Posted on 08/20/2006 8:22:16 AM PDT by SmithL
CHATTANOOGA, Tenn. (AP) - Chattanooga city officials say they plan to use a herd of goats as a more environmentally friendly way of curbing the invasive weed kudzu.
Maurice Beavers, who owns a goat farm in Lakesite, will provide the city with 30 to 50 goats for about $1,800 a month to eat the kudzu starting in September, said Public Works Deputy Administrator Lee Norris.
"Goats like kudzu. The only way you can kill kudzu is eat it back to where the root comes from," said Norris, adding that the goats are an environmentally friendly way to deal with the weed with little cleanup.
Kudzu _ a vine native to Japan and China introduced to the U.S. in the late 1800s as a forage crop and ornamental plant _ can grow up to a foot a day. Cities, especially in the Southeast where the weed thrives, have spent millions of dollars trying to curb it.
The goats will eat kudzu on 3.4 acres of steep slope around the Missionary Ridge tunnels because previous attempts to keep the weed away from tunnel entrances with chemicals have been unsuccessful, Norris said.
The goats will eat kudzu every day for about two months, and if successful, they will be brought back next year from April to October.
Bob Graham, vice president of the Missionary Ridge Neighborhood Association, called the idea an "odd solution."
He said having the goats around should not be much of a problem as long as they don't distract drivers going through the tunnel.
Mmmmmmm, I just love my kudzu in the morning before the White House briefings.
I would rather have the kudzu.
LOL! (Swallowed coffee just seconds prior to reading that!) Catastrophe averted!!
Whew! Glad to hear that. It's just dreadful to waste good coffee.

### What this exercise asks
1) In the article about Chattanooga's kudzu goats, how much will the city pay each month for the herd?
2) Using the article about Chattanooga's kudzu goats, explain why the goats will graze the steep slope around the Missionary Ridge tunnels.
3) Carry on the page about Chattanooga's kudzu-eating goats from the point where it stops.

### Information supplied
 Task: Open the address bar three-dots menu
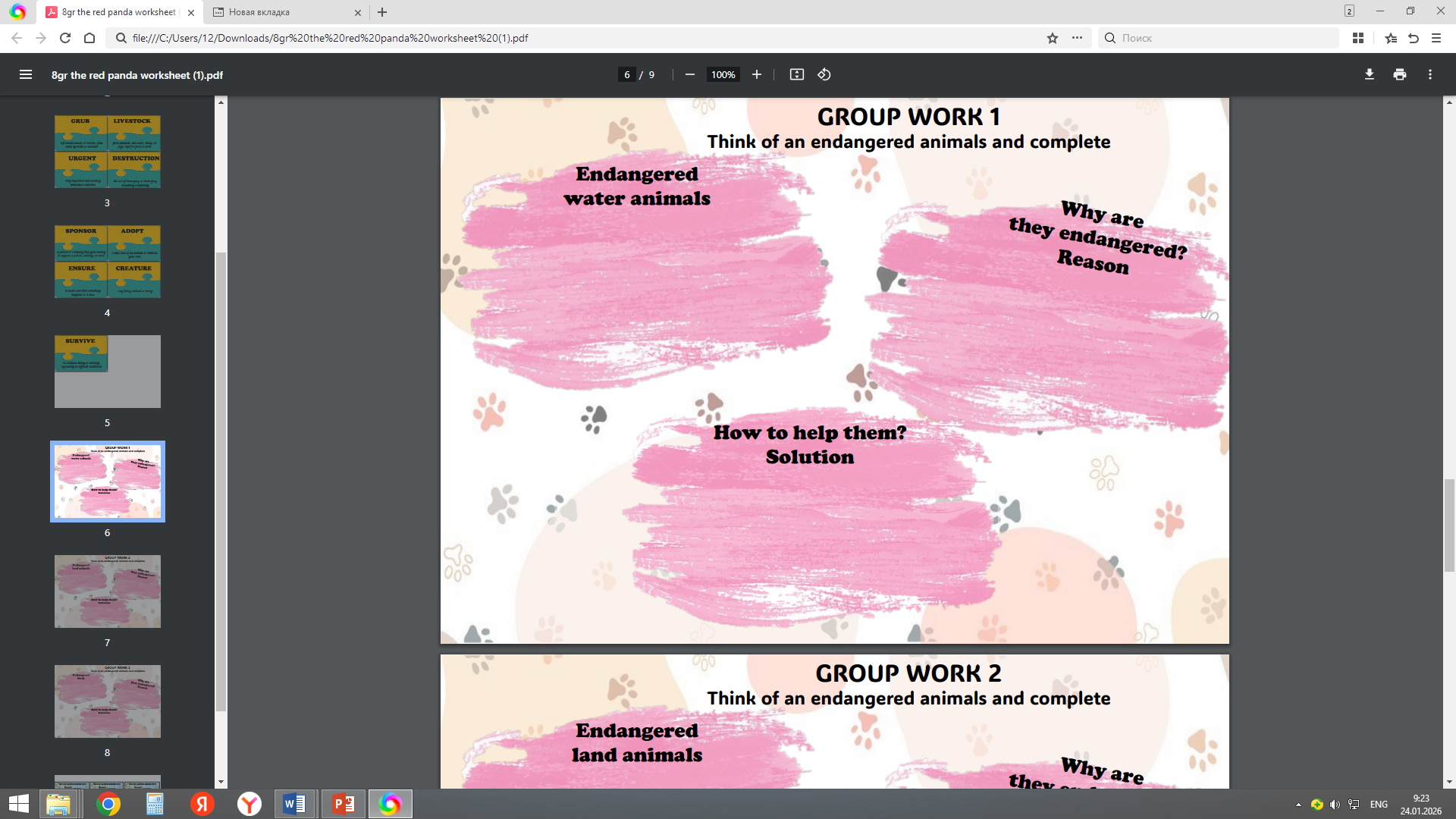[x=1077, y=38]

### Results of the exercise
1) About $1,800 a month.

2) The city is sending the goats to the 3.4 acres of slope around the Missionary Ridge tunnels because earlier efforts to keep kudzu away from the tunnel entrances with chemicals failed.

3)
Wouldn't it be cheaper to buy the goats? Oh, that's right; it's a city government - hate to do anything the cheaper way!
Wheeeeeeeeeeeeeeeew...
Let's try this HTML thing again...
Kudzu-eating goats!
...Goat Proof? Only his deoderant knows for sure!
I was just thinking that, myself.
The article is inaccurate in saying that eating kudzu back to the root will kill it. It can come back from an apparently dead root after 10 years, or even longer. You have to dig up the root (after eradicating every bit of vine and spreading creepers), and the root can weigh 400 pounds and be as big as a horse.
I made kudzu lasagne last fall. The eaters said it was too fibrous to substitute for spinach as-is. If I try it again this year, I'll steam the leaves first.
Can kudzu be made into a bio fuel? It seems as if it has great regenerative abilities.
The regenerative ability is the goat farmer who supplies 50 goats for only $1800 a month so that he doesnt have to feed them. Everyone should be in that business.
Kudzu, the scourge of the South.
At our old house, the City of Atlanta had a kudzu-covered abandoned right of way adjoining ours and 3 neighbors' house lots that they never bothered with. Naturally it spread and kept spreading. I dug up roots until I was tired . . . then we got goats.
The trick is that they keep it eaten back continuously -- the roots don't get any nourishment and they die. Took two seasons to get rid of it completely, but we got rid of it.
It must be true, I read it on the internet . . ..
Ah, I'll keep that in mind if we ever get kudzu or goats. Did you wait 10 years, though, to see if it's really dead :-)?
The problem is conservation of mass...... all that goes in the goat on one end comes out on the other end.
What are they going to do with all that goat ##### ?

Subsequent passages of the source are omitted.